The old man seems to have no idea what’s going on.

I wake up in 1940 Rome, still tied up, with the old man surprised to see us, but not afraid to die. They wrestle, and the old man manages to get Vettenmyer to shoot himself with the laser gun.


The Temporal Corps was founded the same day Churchill refuses to surrender to Hitler?

Unfortunately, he shoots again as he dies, aiming for me, but the old man leaps in front of me, taking the hit.


I still don’t know whether this was somehow the same old man I met in each age...

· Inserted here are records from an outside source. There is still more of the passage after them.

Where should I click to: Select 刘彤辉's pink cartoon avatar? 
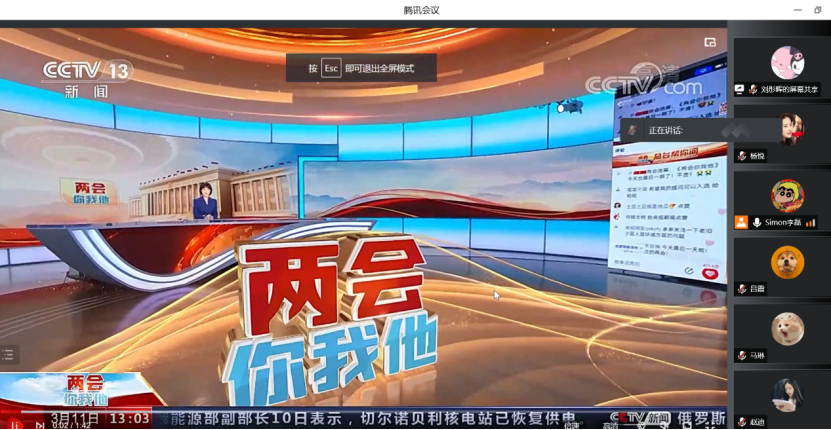pos(787,62)

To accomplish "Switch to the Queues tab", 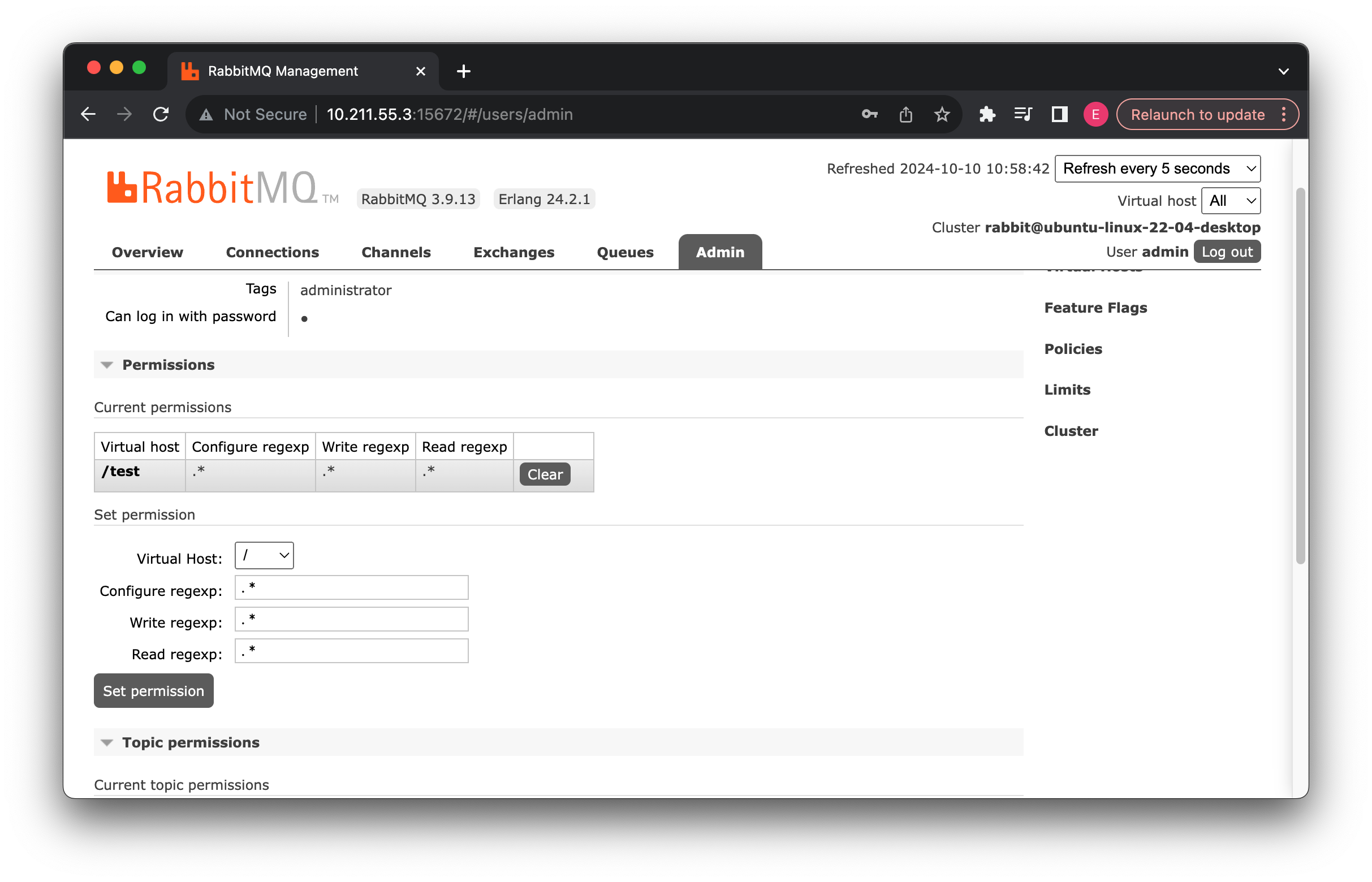I will point(625,252).
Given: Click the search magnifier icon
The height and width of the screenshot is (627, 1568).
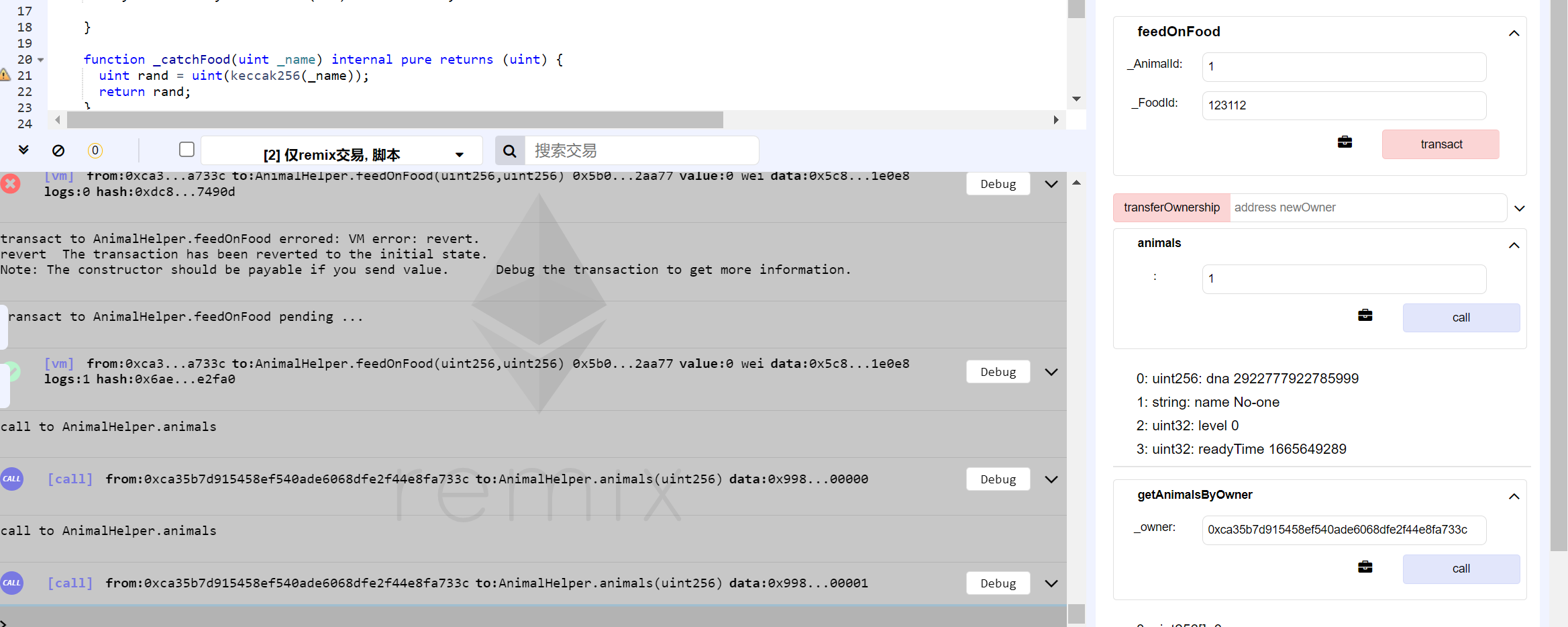Looking at the screenshot, I should [510, 150].
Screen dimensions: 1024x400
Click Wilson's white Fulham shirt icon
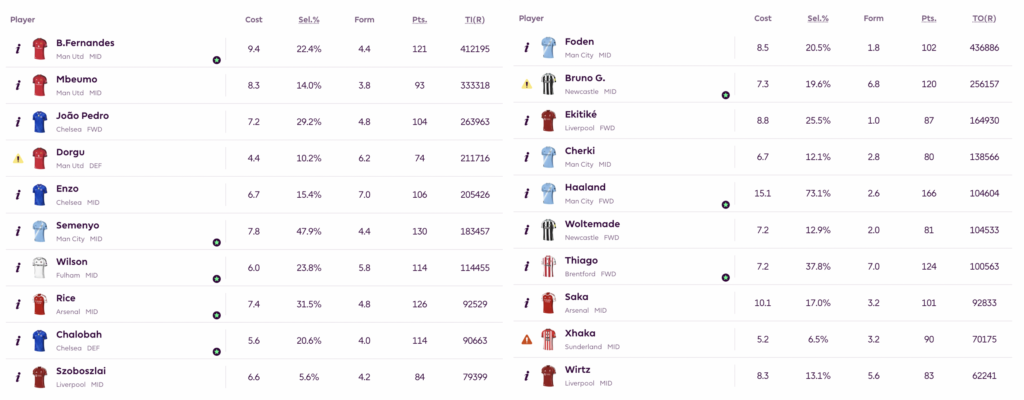[x=40, y=267]
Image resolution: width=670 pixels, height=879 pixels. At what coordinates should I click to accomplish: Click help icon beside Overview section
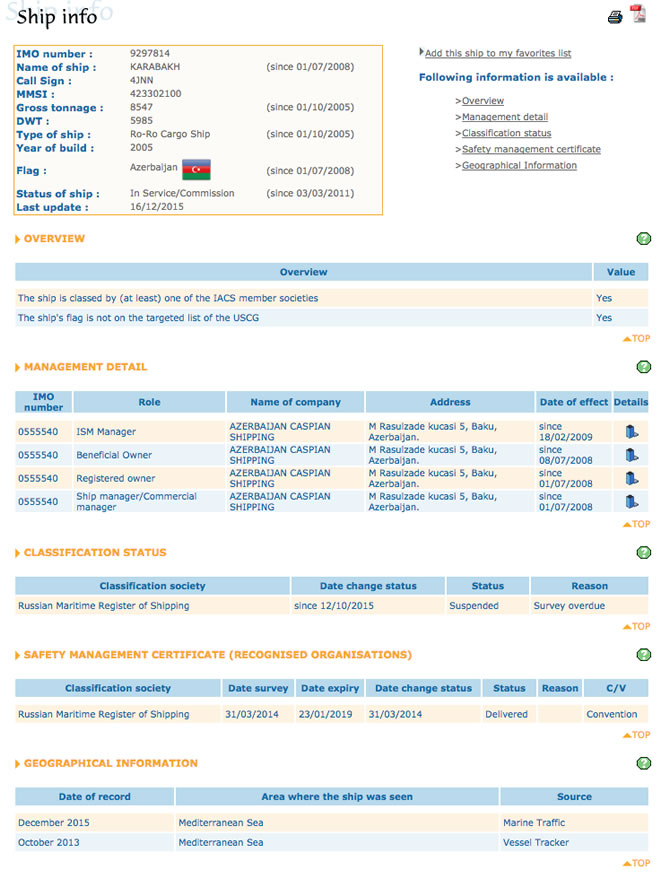(x=643, y=239)
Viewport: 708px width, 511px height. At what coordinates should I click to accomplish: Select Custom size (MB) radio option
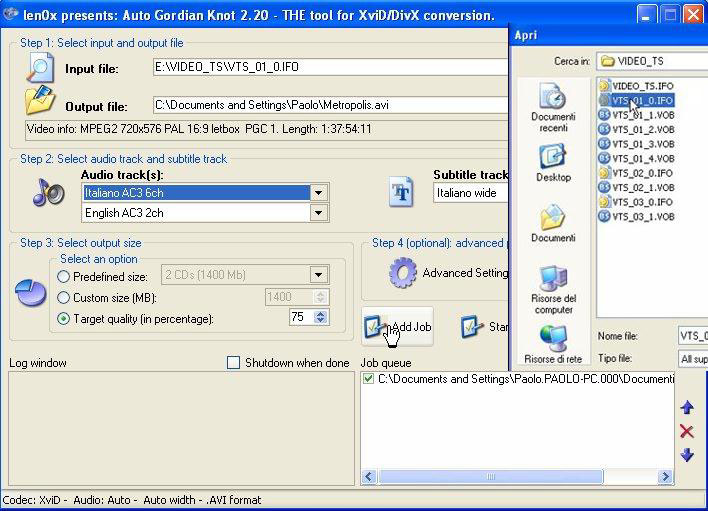(65, 297)
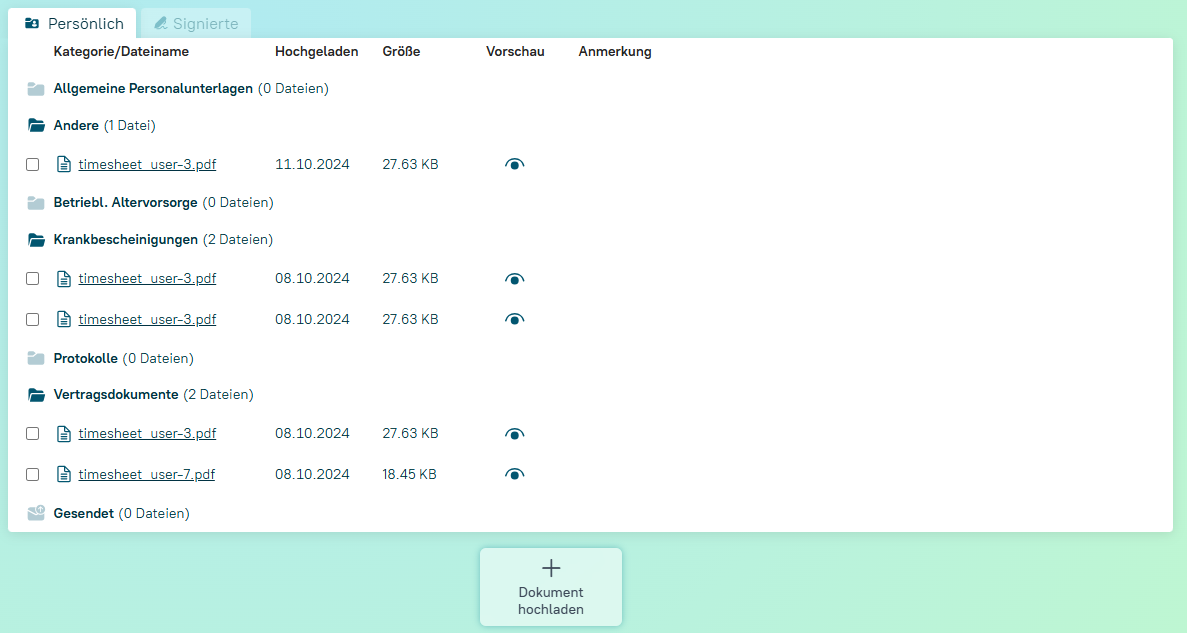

I finally struggle out of my ropes and race over to the old man before he dies. He tells me to take his cloak and continue to pass on his knowledge. The last action of the game is for me literally to "take cloak", which gets me 75 points, bringing me up to a total of 1000 points.


...but probably not, given that he’s passing on his legacy to me now.


Ending screen that mirrors the opening screen.

So the rookie time agent ends up being the one to found the whole Temporal Corps. That’s an interesting twist. What jumps out at me is that really the only thing the 1940 philosopher passed on to me when he died was the cloak with the secret of time travel. He didn’t pass on any other knowledge. Of course, given all the other things I experienced during the missions as well as each of the previous stops to talk to the philosophers in other times, I gained a lot of knowledge, but he couldn’t really have known about that.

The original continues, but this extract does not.